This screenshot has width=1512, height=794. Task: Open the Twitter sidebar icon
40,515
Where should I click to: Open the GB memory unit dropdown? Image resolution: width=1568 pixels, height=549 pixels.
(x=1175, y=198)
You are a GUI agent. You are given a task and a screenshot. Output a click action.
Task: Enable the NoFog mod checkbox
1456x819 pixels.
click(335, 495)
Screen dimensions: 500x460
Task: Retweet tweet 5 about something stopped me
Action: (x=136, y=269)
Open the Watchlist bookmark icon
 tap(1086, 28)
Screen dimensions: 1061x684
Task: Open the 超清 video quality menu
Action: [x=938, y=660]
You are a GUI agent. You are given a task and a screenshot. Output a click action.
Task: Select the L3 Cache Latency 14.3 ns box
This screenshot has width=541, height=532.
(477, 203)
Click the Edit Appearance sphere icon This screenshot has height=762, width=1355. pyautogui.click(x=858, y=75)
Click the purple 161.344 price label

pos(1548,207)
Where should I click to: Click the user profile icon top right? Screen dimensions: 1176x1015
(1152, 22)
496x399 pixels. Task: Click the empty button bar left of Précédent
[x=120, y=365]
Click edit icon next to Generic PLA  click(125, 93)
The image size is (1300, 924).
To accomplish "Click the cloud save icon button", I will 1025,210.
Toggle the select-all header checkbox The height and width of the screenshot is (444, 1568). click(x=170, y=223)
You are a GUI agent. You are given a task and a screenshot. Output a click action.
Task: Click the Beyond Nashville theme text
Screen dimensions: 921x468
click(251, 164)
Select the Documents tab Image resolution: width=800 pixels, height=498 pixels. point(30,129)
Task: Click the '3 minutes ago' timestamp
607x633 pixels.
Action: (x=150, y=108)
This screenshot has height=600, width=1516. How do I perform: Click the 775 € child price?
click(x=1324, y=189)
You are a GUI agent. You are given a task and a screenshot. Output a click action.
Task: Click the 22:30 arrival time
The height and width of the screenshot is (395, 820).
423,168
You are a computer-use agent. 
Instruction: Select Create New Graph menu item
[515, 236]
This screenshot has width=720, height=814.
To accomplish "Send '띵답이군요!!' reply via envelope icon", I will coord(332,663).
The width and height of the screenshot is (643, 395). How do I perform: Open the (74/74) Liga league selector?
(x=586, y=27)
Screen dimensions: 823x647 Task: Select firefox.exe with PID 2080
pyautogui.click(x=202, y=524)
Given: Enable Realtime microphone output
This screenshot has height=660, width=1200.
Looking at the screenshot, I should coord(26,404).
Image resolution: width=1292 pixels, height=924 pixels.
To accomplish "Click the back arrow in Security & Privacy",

------------

▶ **THE PROBLEM**
Copy everything from the line containing "496x399 pixels. Task: Click" down to the line containing "click(x=1324, y=189)", requests included, offsetting each coordinate in the answers by adding 70 to it.

▶ **THE OUTPUT**
496x399 pixels. Task: Click the empty button bar left of Précédent
[x=190, y=435]
Click edit icon next to Generic PLA  click(195, 163)
The image size is (1300, 924).
To accomplish "Click the cloud save icon button", I will 1095,280.
Toggle the select-all header checkbox The height and width of the screenshot is (444, 1568). click(x=240, y=293)
You are a GUI agent. You are given a task and a screenshot. Output a click action.
Task: Click the Beyond Nashville theme text
Screen dimensions: 921x468
click(321, 234)
Select the Documents tab Image resolution: width=800 pixels, height=498 pixels. point(100,199)
Task: Click the '3 minutes ago' timestamp
607x633 pixels.
Action: (x=220, y=178)
This screenshot has height=600, width=1516. How do I perform: Click the 775 € child price?
click(x=1394, y=259)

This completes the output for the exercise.